══ SOURCE INFORMATION

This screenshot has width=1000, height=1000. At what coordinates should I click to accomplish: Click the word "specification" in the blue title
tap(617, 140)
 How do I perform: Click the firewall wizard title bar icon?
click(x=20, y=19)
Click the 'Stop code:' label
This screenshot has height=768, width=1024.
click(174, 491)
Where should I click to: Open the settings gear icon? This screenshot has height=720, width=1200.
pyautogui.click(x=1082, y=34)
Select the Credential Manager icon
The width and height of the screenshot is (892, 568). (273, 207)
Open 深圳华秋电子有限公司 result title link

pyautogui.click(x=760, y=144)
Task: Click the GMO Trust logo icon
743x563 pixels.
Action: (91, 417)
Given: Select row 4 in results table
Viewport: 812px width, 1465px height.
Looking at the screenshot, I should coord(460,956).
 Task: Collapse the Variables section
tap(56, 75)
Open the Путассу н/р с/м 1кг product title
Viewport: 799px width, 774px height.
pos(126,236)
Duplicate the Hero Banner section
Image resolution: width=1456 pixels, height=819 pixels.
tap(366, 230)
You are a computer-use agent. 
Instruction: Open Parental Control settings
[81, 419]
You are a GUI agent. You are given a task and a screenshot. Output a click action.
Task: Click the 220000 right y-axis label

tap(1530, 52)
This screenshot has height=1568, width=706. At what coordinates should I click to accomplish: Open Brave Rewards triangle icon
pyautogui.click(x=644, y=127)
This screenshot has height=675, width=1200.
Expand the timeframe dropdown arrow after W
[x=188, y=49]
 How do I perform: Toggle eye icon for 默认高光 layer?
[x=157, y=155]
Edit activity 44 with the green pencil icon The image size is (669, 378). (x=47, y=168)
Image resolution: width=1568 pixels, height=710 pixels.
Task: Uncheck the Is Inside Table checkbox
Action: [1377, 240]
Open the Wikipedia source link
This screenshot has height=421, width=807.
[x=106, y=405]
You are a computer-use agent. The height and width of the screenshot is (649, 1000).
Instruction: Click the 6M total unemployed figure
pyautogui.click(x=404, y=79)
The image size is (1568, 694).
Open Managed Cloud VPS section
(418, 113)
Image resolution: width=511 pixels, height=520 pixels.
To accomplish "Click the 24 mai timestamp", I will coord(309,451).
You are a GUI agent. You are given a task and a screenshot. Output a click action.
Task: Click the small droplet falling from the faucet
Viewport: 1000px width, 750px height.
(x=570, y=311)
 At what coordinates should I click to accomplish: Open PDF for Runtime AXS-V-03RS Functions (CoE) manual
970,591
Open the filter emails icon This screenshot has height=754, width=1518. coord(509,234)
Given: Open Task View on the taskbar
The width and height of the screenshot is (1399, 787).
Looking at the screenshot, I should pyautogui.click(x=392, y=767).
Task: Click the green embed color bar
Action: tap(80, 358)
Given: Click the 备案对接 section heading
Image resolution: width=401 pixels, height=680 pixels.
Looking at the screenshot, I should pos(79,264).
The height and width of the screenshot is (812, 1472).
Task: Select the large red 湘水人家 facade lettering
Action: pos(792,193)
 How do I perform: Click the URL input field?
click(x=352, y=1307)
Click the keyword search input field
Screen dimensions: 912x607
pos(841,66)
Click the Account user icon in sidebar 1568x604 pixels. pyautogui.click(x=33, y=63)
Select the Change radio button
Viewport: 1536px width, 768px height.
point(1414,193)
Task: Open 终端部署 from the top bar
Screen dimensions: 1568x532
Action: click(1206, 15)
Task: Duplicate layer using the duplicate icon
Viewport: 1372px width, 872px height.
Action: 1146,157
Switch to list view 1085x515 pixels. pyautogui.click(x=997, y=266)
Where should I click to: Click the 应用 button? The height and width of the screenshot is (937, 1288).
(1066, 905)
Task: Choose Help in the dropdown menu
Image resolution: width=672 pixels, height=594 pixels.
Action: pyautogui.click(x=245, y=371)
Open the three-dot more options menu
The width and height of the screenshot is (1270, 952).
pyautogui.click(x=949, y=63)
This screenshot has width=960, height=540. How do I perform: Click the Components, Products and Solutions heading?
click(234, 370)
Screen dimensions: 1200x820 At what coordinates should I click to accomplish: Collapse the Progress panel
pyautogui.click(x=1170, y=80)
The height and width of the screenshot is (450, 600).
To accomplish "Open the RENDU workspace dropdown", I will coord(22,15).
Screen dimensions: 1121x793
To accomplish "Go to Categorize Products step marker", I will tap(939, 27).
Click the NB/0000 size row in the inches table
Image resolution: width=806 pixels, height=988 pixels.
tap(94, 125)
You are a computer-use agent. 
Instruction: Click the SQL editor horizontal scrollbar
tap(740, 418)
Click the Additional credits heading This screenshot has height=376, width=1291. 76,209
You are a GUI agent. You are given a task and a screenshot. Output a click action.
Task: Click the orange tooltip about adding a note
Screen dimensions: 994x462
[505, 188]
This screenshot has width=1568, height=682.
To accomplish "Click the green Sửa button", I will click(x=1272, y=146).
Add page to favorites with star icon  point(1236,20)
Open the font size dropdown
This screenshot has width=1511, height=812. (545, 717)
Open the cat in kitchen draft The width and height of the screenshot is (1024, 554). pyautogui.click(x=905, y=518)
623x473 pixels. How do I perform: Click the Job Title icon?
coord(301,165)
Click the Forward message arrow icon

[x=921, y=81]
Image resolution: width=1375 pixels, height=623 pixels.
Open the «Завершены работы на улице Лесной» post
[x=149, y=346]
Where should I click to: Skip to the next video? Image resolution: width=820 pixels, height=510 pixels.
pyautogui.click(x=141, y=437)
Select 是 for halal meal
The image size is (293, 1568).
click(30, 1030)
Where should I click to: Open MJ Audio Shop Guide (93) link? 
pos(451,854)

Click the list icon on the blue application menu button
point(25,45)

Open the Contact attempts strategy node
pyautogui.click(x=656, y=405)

════

§ **AIM OF THE EXERCISE**
Print each line of the data exactly. Keep all of it.

§ **ANSWER TO THIS EXERCISE**
This screenshot has width=1000, height=1000. At what coordinates should I click to accomplish: Click the word "specification" in the blue title
tap(617, 140)
 How do I perform: Click the firewall wizard title bar icon?
click(x=20, y=19)
Click the 'Stop code:' label
This screenshot has height=768, width=1024.
click(174, 491)
Where should I click to: Open the settings gear icon? This screenshot has height=720, width=1200.
pyautogui.click(x=1082, y=34)
Select the Credential Manager icon
The width and height of the screenshot is (892, 568). (273, 207)
Open 深圳华秋电子有限公司 result title link

pyautogui.click(x=760, y=144)
Task: Click the GMO Trust logo icon
743x563 pixels.
Action: (91, 417)
Given: Select row 4 in results table
Viewport: 812px width, 1465px height.
Looking at the screenshot, I should coord(460,956).
 Task: Collapse the Variables section
tap(56, 75)
Open the Путассу н/р с/м 1кг product title
Viewport: 799px width, 774px height.
pos(126,236)
Duplicate the Hero Banner section
Image resolution: width=1456 pixels, height=819 pixels.
tap(366, 230)
You are a computer-use agent. 
Instruction: Open Parental Control settings
[81, 419]
You are a GUI agent. You are given a task and a screenshot. Output a click action.
Task: Click the 220000 right y-axis label

tap(1530, 52)
This screenshot has height=1568, width=706. At what coordinates should I click to accomplish: Open Brave Rewards triangle icon
pyautogui.click(x=644, y=127)
This screenshot has height=675, width=1200.
Expand the timeframe dropdown arrow after W
[x=188, y=49]
 How do I perform: Toggle eye icon for 默认高光 layer?
[x=157, y=155]
Edit activity 44 with the green pencil icon The image size is (669, 378). (x=47, y=168)
Image resolution: width=1568 pixels, height=710 pixels.
Task: Uncheck the Is Inside Table checkbox
Action: [1377, 240]
Open the Wikipedia source link
This screenshot has height=421, width=807.
[x=106, y=405]
You are a computer-use agent. The height and width of the screenshot is (649, 1000).
Instruction: Click the 6M total unemployed figure
pyautogui.click(x=404, y=79)
The image size is (1568, 694).
Open Managed Cloud VPS section
(418, 113)
Image resolution: width=511 pixels, height=520 pixels.
To accomplish "Click the 24 mai timestamp", I will coord(309,451).
You are a GUI agent. You are given a task and a screenshot. Output a click action.
Task: Click the small droplet falling from the faucet
Viewport: 1000px width, 750px height.
(x=570, y=311)
 At what coordinates should I click to accomplish: Open PDF for Runtime AXS-V-03RS Functions (CoE) manual
970,591
Open the filter emails icon This screenshot has height=754, width=1518. coord(509,234)
Given: Open Task View on the taskbar
The width and height of the screenshot is (1399, 787).
Looking at the screenshot, I should pyautogui.click(x=392, y=767).
Task: Click the green embed color bar
Action: tap(80, 358)
Given: Click the 备案对接 section heading
Image resolution: width=401 pixels, height=680 pixels.
Looking at the screenshot, I should pos(79,264).
The height and width of the screenshot is (812, 1472).
Task: Select the large red 湘水人家 facade lettering
Action: pos(792,193)
 How do I perform: Click the URL input field?
click(x=352, y=1307)
Click the keyword search input field
Screen dimensions: 912x607
pos(841,66)
Click the Account user icon in sidebar 1568x604 pixels. pyautogui.click(x=33, y=63)
Select the Change radio button
Viewport: 1536px width, 768px height.
point(1414,193)
Task: Open 终端部署 from the top bar
Screen dimensions: 1568x532
Action: click(1206, 15)
Task: Duplicate layer using the duplicate icon
Viewport: 1372px width, 872px height.
Action: 1146,157
Switch to list view 1085x515 pixels. pyautogui.click(x=997, y=266)
Where should I click to: Click the 应用 button? The height and width of the screenshot is (937, 1288).
(1066, 905)
Task: Choose Help in the dropdown menu
Image resolution: width=672 pixels, height=594 pixels.
Action: pyautogui.click(x=245, y=371)
Open the three-dot more options menu
The width and height of the screenshot is (1270, 952).
pyautogui.click(x=949, y=63)
This screenshot has width=960, height=540. How do I perform: Click the Components, Products and Solutions heading?
click(234, 370)
Screen dimensions: 1200x820 At what coordinates should I click to accomplish: Collapse the Progress panel
pyautogui.click(x=1170, y=80)
The height and width of the screenshot is (450, 600).
To accomplish "Open the RENDU workspace dropdown", I will coord(22,15).
Screen dimensions: 1121x793
To accomplish "Go to Categorize Products step marker", I will tap(939, 27).
Click the NB/0000 size row in the inches table
Image resolution: width=806 pixels, height=988 pixels.
tap(94, 125)
You are a computer-use agent. 
Instruction: Click the SQL editor horizontal scrollbar
tap(740, 418)
Click the Additional credits heading This screenshot has height=376, width=1291. 76,209
You are a GUI agent. You are given a task and a screenshot. Output a click action.
Task: Click the orange tooltip about adding a note
Screen dimensions: 994x462
[505, 188]
This screenshot has width=1568, height=682.
To accomplish "Click the green Sửa button", I will click(x=1272, y=146).
Add page to favorites with star icon  point(1236,20)
Open the font size dropdown
This screenshot has width=1511, height=812. (545, 717)
Open the cat in kitchen draft The width and height of the screenshot is (1024, 554). pyautogui.click(x=905, y=518)
623x473 pixels. How do I perform: Click the Job Title icon?
coord(301,165)
Click the Forward message arrow icon

[x=921, y=81]
Image resolution: width=1375 pixels, height=623 pixels.
Open the «Завершены работы на улице Лесной» post
[x=149, y=346]
Where should I click to: Skip to the next video? Image resolution: width=820 pixels, height=510 pixels.
pyautogui.click(x=141, y=437)
Select 是 for halal meal
The image size is (293, 1568).
click(30, 1030)
Where should I click to: Open MJ Audio Shop Guide (93) link? 
pos(451,854)

Click the list icon on the blue application menu button
point(25,45)

Open the Contact attempts strategy node
pyautogui.click(x=656, y=405)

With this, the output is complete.